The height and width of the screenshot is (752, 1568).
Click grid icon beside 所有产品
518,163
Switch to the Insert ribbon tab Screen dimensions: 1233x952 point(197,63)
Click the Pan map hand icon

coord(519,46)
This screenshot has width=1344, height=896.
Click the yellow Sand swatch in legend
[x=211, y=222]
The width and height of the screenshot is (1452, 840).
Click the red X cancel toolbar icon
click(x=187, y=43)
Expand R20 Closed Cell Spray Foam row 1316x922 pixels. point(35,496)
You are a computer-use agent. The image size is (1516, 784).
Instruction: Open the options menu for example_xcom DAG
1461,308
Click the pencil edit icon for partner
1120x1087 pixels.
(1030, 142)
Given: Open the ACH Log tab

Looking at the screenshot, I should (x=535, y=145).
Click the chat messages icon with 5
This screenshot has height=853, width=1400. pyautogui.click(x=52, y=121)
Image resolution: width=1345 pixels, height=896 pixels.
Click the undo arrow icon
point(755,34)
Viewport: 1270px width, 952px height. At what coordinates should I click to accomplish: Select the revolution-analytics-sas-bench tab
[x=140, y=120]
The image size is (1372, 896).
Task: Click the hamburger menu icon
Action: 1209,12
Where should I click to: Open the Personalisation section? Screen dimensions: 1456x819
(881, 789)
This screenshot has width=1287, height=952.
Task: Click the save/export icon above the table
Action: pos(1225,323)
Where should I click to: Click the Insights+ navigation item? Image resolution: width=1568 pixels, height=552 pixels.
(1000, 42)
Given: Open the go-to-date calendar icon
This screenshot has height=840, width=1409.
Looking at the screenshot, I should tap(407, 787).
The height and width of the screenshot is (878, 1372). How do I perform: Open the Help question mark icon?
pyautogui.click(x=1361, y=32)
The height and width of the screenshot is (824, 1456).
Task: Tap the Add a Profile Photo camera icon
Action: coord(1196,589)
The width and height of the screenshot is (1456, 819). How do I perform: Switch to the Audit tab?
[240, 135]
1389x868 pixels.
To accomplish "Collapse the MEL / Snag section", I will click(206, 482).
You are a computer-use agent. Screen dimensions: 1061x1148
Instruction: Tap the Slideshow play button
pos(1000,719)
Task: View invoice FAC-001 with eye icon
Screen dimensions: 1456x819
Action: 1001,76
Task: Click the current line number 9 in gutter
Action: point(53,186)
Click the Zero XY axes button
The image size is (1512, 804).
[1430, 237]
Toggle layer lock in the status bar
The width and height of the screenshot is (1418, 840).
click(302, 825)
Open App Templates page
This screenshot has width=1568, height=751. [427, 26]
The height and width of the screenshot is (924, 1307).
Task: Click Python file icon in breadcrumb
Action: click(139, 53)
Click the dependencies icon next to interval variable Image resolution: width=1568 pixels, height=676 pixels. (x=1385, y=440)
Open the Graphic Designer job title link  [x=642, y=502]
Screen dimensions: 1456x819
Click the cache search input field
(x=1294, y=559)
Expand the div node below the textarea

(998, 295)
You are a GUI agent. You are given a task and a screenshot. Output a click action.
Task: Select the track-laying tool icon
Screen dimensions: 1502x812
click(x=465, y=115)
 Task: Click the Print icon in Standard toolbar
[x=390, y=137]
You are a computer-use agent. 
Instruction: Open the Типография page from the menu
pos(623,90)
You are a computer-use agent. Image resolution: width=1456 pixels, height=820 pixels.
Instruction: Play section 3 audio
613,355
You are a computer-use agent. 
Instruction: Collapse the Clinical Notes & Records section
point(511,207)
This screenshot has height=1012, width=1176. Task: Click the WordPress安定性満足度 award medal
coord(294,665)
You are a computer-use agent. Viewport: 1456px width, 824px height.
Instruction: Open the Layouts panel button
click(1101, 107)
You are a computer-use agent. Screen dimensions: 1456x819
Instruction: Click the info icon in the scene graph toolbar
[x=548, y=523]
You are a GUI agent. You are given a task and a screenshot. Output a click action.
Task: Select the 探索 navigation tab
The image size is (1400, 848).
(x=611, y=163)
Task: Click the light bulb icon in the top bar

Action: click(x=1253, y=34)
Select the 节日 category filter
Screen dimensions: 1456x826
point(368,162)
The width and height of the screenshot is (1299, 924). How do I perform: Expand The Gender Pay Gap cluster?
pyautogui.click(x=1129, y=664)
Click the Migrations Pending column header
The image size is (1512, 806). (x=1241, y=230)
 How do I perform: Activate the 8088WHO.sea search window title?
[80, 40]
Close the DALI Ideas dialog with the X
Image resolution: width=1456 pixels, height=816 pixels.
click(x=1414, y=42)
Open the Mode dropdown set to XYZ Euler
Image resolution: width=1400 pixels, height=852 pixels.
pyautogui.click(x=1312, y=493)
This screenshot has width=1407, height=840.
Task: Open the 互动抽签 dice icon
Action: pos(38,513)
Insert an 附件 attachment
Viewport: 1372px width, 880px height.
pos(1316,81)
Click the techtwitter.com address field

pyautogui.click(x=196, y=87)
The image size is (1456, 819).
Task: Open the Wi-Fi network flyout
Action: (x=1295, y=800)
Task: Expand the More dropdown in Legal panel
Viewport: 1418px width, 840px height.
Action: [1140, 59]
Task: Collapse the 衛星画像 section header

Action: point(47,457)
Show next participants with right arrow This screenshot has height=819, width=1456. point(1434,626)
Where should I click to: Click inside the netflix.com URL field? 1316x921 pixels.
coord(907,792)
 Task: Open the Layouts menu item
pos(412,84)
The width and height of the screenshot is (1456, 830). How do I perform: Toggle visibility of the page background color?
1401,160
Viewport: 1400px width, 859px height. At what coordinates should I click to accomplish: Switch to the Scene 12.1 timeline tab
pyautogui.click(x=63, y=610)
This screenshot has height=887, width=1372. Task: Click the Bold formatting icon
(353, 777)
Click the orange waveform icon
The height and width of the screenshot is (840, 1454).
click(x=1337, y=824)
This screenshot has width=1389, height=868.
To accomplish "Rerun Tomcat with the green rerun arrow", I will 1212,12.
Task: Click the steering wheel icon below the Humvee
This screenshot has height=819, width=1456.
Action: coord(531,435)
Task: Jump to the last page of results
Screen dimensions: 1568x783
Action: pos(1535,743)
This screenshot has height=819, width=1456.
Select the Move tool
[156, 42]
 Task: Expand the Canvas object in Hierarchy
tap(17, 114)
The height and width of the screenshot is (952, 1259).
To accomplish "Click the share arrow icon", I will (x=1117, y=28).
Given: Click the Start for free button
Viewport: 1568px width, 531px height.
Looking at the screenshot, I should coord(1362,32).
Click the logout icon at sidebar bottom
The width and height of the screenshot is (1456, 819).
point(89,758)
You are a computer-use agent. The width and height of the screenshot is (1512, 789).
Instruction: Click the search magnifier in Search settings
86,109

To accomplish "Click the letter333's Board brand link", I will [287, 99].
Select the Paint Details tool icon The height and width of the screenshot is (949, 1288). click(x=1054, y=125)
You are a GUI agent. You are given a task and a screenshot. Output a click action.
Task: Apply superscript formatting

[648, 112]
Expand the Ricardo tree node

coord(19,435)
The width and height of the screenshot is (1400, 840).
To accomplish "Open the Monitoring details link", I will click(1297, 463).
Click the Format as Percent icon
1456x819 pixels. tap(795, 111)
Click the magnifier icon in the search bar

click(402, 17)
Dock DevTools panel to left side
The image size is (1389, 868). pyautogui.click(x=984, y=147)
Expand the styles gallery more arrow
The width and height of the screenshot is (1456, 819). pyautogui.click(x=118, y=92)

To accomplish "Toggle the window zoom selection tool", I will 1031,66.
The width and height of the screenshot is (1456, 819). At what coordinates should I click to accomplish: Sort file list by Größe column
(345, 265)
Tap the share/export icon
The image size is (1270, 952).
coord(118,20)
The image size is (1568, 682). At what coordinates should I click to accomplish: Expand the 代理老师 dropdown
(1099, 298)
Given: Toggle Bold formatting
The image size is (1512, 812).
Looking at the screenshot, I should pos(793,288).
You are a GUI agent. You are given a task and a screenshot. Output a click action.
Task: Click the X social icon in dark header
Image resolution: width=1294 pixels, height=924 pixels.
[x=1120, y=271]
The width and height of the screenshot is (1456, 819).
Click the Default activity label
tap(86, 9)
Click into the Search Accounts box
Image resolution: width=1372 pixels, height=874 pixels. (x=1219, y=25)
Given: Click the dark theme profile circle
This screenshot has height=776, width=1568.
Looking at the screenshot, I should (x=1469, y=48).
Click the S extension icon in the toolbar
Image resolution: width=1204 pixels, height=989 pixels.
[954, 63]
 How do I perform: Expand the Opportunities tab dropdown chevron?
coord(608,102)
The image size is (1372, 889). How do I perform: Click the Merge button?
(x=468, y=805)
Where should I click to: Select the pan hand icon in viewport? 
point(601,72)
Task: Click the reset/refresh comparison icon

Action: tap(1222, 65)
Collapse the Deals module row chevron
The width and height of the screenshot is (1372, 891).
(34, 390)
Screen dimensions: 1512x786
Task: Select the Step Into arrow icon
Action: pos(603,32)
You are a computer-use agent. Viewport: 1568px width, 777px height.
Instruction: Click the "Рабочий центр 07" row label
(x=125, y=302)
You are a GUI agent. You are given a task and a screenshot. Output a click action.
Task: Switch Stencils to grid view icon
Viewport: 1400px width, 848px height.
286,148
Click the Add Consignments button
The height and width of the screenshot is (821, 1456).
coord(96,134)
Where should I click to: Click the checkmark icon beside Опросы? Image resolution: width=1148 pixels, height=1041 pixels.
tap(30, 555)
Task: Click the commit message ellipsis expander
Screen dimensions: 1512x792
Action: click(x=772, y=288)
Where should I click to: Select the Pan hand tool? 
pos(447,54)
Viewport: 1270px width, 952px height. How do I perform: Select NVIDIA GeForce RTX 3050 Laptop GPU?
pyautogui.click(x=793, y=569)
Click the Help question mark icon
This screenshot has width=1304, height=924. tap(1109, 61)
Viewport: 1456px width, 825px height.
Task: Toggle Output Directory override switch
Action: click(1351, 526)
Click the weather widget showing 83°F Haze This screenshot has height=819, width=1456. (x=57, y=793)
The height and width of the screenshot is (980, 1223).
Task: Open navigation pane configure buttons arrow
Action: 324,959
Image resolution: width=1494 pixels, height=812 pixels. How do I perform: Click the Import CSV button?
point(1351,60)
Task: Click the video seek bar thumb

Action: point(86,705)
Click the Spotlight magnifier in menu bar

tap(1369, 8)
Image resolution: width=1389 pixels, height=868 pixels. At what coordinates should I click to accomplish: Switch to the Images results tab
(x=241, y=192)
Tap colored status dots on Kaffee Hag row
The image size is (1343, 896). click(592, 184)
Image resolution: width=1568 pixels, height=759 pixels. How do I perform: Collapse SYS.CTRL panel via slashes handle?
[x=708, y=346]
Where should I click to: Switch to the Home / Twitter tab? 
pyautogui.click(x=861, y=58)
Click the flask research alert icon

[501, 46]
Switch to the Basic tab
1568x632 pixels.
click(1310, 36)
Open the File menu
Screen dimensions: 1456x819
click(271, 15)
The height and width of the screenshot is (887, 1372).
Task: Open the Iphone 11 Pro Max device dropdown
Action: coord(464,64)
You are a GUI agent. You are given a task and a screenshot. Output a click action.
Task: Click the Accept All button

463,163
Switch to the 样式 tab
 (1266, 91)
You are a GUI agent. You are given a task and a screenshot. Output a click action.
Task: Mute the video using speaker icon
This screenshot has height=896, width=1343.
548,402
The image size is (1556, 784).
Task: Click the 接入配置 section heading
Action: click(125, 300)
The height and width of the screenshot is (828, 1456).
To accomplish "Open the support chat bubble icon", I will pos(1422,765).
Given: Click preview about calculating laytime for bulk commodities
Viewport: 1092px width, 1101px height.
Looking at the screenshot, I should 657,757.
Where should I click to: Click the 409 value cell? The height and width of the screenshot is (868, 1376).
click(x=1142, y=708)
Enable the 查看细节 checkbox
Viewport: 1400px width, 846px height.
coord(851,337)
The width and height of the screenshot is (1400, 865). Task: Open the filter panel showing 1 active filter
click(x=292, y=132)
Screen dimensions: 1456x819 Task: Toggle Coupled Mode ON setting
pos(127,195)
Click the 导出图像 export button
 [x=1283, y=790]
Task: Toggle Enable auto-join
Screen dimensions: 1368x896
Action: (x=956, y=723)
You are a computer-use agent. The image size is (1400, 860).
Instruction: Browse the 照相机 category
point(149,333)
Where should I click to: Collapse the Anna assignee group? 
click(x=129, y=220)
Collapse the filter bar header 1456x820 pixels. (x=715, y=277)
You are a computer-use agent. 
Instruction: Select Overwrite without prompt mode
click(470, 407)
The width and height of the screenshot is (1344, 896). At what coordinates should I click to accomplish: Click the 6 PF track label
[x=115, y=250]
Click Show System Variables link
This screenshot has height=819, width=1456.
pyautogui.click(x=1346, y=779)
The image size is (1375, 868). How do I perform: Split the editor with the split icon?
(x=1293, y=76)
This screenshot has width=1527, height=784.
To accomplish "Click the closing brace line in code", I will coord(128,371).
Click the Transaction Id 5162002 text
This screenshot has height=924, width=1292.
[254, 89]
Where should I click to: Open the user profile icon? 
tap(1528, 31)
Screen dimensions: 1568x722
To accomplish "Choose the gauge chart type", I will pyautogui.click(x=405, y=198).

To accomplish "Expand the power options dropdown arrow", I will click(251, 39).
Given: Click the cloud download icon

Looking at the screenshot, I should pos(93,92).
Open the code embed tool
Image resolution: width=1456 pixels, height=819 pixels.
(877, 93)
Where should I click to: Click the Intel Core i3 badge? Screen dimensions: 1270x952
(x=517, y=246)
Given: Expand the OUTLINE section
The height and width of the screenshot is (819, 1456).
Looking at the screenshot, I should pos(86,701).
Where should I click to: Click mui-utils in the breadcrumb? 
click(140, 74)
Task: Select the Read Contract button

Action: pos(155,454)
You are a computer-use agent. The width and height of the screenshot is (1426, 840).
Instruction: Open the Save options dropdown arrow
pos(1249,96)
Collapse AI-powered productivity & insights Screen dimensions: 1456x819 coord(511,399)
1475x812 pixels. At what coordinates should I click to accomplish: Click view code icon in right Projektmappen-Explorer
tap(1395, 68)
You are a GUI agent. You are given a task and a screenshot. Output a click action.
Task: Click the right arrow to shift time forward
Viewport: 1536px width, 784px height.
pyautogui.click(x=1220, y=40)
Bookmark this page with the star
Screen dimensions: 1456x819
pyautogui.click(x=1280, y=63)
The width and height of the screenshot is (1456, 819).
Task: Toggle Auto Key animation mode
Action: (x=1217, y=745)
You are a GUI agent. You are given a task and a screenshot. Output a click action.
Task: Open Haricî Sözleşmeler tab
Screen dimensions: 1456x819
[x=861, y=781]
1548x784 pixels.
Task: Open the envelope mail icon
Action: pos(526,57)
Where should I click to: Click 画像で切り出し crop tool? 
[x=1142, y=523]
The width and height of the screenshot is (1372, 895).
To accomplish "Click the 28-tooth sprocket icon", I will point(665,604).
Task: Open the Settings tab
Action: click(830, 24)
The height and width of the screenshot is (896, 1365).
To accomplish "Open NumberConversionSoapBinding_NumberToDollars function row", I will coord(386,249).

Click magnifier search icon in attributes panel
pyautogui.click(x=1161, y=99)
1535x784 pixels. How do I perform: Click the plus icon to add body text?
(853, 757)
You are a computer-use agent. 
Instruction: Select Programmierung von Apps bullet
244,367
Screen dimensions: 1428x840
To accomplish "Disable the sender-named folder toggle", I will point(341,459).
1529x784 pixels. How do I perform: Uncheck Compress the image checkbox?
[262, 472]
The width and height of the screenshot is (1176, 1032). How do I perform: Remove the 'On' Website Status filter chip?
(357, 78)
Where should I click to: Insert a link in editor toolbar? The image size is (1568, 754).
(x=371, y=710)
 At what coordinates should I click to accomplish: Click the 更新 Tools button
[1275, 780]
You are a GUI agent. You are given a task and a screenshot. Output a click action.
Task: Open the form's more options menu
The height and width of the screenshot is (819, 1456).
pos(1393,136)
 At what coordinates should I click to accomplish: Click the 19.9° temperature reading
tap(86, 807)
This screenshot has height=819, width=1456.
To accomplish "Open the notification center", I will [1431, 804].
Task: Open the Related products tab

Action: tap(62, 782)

········

• Exercise prompt: In the material above, show every line where the word "dark" turns up.

• Expected answer:
Task: Click the X social icon in dark header
Given: Click the dark theme profile circle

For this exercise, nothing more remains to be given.